Ese pausado acento porteño le valió también al actor Ricardo Darín, más lenguaraz que el jugador del Barcelona, para darle caña a la presidenta argentina. “Yo quisiera que alguien me explicara el tema del crecimiento patrimonial de los Kirchner. ¿Cómo no se les cae la cara de vergüenza? ¿Cómo puede ser?”. El actor se refería a los 12 millones de euros que Cristina Fernández declaró el año pasado como propios. En 2003, cuando empezó a gobernar su marido, sumaban entre ambos un millón, así que las dudas tienen una base bastante lógica.

Pero ya se sabe como son los actores. Les gusta enfrentarse a los presidentes e incluso renunciar a la propia nacionalidad. Depardieu, la reencarnación de Obelix, ya no es ni francés ni galo, ahora es ruso, con lo que se libra de la “voracidad confiscatoria” del Gobierno socialista encabezado por François Hollande. Ese fue el motivo del cambio de pasaporte, que le abre la posibilidad de interpretar una nueva versión de Taras Bulba para sacralizar su amor a la Madre Patria

Se ve que la impostura está en boga, pero no solo entre los futbolistas y los artistas, los unos dados al piscinazo y los otros a la actuación; también los políticos se han apuntado a la moda. Los hay que querrían ser una agencia de colocación para perpetuar la dinastía. Tocar el trombón es un entretenimiento, pero asegurar el futuro al hijo, una obligación de buen padre. Si para cumplirla hay que firmar un centenar de contratos en vísperas del congreso provincial del partido, se firman, que el paro no es una broma, ni siquiera en Ourense.

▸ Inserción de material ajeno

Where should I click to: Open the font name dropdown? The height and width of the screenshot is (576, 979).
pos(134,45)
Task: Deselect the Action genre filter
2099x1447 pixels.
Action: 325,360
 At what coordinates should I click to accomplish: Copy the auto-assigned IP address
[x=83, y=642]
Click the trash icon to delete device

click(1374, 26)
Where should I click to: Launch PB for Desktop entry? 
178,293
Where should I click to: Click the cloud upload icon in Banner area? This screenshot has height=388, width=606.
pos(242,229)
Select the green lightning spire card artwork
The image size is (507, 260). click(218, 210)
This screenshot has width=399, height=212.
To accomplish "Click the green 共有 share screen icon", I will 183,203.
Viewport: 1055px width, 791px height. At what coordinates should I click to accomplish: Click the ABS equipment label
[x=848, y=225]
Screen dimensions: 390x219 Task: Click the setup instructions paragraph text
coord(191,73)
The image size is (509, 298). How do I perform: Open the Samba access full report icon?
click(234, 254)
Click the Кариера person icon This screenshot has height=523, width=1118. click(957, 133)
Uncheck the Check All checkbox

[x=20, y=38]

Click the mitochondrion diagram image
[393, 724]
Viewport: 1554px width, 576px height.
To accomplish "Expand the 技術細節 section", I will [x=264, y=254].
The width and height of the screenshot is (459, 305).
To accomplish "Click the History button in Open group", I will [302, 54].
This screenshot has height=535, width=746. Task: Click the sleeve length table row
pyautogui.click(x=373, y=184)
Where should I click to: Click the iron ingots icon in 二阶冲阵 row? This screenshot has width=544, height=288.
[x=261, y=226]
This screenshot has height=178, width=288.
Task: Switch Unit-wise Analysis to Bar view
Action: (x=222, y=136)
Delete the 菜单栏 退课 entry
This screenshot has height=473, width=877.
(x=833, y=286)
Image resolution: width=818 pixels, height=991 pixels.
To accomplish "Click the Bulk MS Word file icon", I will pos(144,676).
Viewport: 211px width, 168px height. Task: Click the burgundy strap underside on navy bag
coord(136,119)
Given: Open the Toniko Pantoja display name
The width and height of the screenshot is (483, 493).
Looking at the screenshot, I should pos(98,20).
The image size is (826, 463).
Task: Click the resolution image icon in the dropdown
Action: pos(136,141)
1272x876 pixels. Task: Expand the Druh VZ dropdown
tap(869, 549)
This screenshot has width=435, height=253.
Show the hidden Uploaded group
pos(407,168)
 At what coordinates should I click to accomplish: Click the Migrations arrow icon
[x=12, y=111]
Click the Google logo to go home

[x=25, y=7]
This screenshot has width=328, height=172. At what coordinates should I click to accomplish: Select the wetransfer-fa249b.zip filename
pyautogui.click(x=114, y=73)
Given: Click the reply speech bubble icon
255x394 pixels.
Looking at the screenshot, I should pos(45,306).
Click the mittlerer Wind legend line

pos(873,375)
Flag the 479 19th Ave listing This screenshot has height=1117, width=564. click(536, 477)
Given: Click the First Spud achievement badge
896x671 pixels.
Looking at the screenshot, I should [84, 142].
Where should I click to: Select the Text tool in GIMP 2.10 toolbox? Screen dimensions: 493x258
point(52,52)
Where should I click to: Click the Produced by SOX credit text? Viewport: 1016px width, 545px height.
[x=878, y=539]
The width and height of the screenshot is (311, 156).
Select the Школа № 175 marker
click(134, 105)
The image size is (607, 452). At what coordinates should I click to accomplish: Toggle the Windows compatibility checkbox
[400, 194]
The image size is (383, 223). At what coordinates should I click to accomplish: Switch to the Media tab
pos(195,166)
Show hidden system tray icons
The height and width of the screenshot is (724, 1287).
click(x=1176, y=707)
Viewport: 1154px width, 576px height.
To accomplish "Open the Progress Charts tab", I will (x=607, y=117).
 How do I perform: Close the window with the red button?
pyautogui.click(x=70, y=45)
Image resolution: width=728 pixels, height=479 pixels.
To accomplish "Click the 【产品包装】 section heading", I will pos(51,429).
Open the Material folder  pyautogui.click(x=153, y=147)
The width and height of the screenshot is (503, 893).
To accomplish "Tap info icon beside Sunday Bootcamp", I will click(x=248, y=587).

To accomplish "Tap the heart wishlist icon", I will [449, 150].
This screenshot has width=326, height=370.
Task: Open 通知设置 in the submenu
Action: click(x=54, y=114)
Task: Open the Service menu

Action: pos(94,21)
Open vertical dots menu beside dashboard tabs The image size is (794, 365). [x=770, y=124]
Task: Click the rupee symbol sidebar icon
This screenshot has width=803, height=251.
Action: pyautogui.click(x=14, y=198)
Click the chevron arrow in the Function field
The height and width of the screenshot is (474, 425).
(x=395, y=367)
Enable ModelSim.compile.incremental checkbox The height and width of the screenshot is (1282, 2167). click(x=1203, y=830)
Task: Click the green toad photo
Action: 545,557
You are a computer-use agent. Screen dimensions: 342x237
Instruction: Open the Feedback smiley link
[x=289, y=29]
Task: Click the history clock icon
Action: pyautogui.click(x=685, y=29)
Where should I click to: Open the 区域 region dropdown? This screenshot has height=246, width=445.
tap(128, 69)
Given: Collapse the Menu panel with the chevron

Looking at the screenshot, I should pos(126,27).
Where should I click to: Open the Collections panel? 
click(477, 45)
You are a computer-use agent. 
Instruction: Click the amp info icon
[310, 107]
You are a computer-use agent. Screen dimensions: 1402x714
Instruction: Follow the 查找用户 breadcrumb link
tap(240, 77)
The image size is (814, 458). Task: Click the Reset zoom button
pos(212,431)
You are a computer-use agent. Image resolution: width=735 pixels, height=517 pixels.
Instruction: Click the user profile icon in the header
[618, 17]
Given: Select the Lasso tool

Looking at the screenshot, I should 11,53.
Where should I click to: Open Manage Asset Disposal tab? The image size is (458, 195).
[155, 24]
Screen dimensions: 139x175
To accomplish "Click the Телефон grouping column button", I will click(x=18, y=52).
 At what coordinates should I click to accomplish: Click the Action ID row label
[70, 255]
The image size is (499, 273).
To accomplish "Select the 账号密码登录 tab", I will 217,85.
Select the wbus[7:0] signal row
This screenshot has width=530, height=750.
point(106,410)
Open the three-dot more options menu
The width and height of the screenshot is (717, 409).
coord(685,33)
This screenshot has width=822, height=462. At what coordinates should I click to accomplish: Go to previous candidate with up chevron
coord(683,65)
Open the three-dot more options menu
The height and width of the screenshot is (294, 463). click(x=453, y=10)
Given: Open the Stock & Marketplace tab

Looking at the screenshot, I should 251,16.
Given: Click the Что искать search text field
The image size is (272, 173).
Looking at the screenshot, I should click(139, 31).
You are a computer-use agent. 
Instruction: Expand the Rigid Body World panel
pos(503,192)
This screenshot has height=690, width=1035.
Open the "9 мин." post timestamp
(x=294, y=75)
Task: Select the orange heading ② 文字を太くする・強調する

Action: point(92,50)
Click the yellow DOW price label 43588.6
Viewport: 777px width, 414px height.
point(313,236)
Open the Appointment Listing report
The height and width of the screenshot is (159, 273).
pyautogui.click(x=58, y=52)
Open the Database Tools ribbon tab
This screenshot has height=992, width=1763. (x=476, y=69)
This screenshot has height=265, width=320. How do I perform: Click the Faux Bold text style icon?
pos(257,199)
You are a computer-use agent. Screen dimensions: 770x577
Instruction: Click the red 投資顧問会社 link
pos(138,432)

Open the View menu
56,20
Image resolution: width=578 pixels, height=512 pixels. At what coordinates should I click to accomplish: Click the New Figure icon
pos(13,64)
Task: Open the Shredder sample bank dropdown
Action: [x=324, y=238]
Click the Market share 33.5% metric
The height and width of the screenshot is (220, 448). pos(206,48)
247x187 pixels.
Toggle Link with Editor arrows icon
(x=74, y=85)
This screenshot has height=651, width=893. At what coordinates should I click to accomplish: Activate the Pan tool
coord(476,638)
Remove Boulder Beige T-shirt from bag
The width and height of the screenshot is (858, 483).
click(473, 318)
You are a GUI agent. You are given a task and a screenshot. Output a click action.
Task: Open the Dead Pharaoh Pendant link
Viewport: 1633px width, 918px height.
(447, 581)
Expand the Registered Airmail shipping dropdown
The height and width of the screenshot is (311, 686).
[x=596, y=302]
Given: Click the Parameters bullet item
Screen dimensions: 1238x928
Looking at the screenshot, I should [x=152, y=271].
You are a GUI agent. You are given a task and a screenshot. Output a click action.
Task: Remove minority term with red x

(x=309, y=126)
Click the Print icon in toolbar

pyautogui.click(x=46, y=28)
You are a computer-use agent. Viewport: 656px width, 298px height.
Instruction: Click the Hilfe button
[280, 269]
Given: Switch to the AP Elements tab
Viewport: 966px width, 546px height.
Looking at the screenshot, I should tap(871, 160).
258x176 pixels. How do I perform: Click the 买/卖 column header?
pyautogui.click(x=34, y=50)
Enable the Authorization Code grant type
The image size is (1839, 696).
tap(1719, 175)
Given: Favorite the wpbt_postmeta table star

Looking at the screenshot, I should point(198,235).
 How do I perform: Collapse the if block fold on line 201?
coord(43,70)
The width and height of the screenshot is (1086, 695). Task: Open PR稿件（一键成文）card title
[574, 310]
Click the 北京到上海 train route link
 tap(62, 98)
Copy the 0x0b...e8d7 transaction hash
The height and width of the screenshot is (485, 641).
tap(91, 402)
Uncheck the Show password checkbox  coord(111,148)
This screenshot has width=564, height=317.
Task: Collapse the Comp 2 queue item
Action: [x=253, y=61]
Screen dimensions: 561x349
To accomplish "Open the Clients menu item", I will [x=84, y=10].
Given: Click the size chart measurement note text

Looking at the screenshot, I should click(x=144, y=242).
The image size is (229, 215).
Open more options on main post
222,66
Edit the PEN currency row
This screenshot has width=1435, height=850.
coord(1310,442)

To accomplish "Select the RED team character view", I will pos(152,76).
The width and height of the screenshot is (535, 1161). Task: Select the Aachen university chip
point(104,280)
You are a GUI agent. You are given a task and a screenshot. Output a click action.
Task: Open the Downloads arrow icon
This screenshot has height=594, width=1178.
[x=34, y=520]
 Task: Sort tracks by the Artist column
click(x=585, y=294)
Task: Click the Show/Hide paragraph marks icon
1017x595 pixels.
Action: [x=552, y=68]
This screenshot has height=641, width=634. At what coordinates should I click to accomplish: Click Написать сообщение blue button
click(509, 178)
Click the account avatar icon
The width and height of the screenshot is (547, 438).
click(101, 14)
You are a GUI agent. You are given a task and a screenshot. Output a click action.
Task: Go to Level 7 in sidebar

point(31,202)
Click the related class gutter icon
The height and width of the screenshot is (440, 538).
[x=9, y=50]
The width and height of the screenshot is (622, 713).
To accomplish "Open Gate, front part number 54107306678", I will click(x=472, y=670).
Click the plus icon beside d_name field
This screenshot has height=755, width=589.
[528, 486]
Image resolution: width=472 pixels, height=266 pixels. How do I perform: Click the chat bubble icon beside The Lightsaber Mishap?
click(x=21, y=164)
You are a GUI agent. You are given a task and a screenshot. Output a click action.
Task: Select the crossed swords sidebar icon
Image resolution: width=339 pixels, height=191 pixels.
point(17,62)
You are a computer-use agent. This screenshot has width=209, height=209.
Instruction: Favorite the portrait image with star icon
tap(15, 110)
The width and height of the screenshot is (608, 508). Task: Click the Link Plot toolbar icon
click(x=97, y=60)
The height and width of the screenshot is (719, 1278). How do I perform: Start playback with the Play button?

En cambio, por Lugo se lleva más suplantar al comisionista. Es menos honorable que trabajar en beneficio de la familia, pero más ventajoso; los réditos se perciben de inmediato y están libres de impuestos. El único riesgo es que una jueza se meta por el medio, pero con lo lenta que es la justicia tampoco es cosa de echarse a temblar. Además, las causas penales están exentas de las nuevas tasas de Gallardón, así que la pasta se queda íntegra en el bolsillo.